A est un producteur d'appareils électriques à usage professionnel qui détient une part de marché de 65 % sur le marché en cause. B est un producteur concurrent, détenant 5 % du marché, qui a développé un nouveau type de moteur, qui est plus puissant tout en consommant moins d'électricité. A et B concluent un accord en vertu duquel ils créent une entreprise commune de production pour la fabrication du nouveau moteur. B s'engage à accorder une licence exclusive à l'entreprise commune. Celle-ci réunit la nouvelle technologie de B et les processus efficaces de fabrication et de contrôle de qualité de A. Il existe un autre gros concurrent, qui détient 15 % du marché. Un autre concurrent, dont la part de marché est de 5 %, vient d'être acquis par C, un grand producteur international d'appareils électriques concurrents, qui lui-même détient des technologies efficaces. C n'a, jusqu'à présent, pas opéré sur ce marché, essentiellement parce que les clients souhaitent une présence locale et un service après-vente. Grâce à cette acquisition, C a désormais accès aux services dont il a besoin pour pénétrer sur ce marché. Du fait de l'arrivée de C, la concurrence ne sera sans doute pas éliminée.
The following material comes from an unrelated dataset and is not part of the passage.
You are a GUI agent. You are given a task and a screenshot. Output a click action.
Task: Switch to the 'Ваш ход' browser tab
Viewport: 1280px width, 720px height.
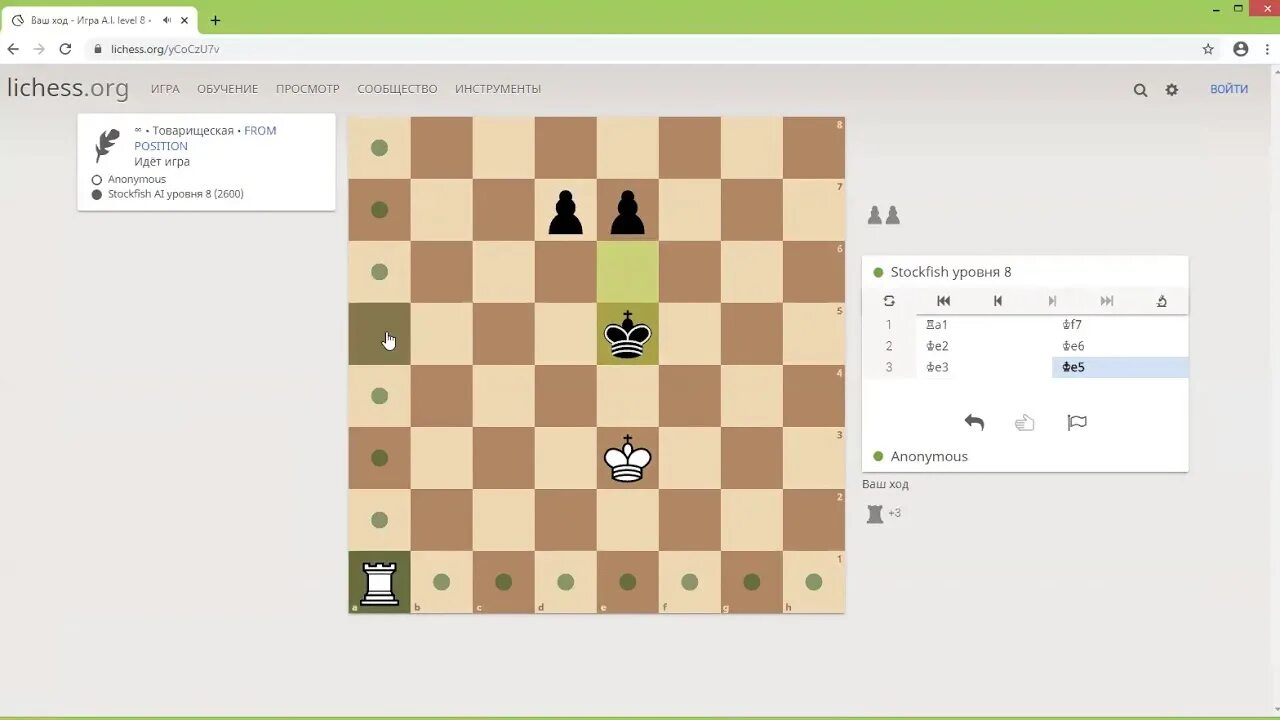pyautogui.click(x=90, y=19)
(1)  JO C 101 du 27.4.2004, p. 97.

(2)  La compétence pour statuer sur des cas relevant des articles 53 et 54 de l'accord EEE est partagée entre l'Autorité de surveillance AELE et la Commission selon les modalités exposées à l'article 56 de l'accord EEE. Seule l'une des autorités de surveillance a compétence pour connaître d'un cas particulier.

(3)  Dans les pages qui suivent, le terme «accord» englobe également les pratiques concertées et les décisions d'associations d'entreprises.

(4)  Lorsque l'accord modifiant le protocole 4 de l'accord entre les États de l'AELE relatif à l'institution d'une Autorité de surveillance et d'une Cour de justice du 24 septembre 2004 sera entré en vigueur, le chapitre II du protocole 4 de l'accord Surveillance et Cour reflétera dans une large mesure dans le pilier AELE le règlement (CE) no 1/2003 du Conseil (JO L 1 du 4.1.2003, p. 1).

(5)  Voir le considérant 36 ci-après.

(6)  Voir la communication de l'Autorité de surveillance AELE intitulée «Lignes directrices sur les restrictions verticales» (JO C 122 du 23.5.2002, p. 1, et Supplément EEE no 26 du 23.5.2002, p. 7), la communication de l'Autorité de surveillance AELE intitulée «Lignes directrices sur l'applicabilité de l'article 53 de l'accord EEE aux accords de coopération horizontale» (JO C 266 du 31.10.2002, p. 1, et Supplément EEE no 55 du 31.10.2002, p. 1), ainsi que la communication de l'Autorité de surveillance AELE intitulée «Lignes directrices relatives à l'application de l'article 53 de l'accord EEE aux accords de transfert de technologie», non encore adoptée.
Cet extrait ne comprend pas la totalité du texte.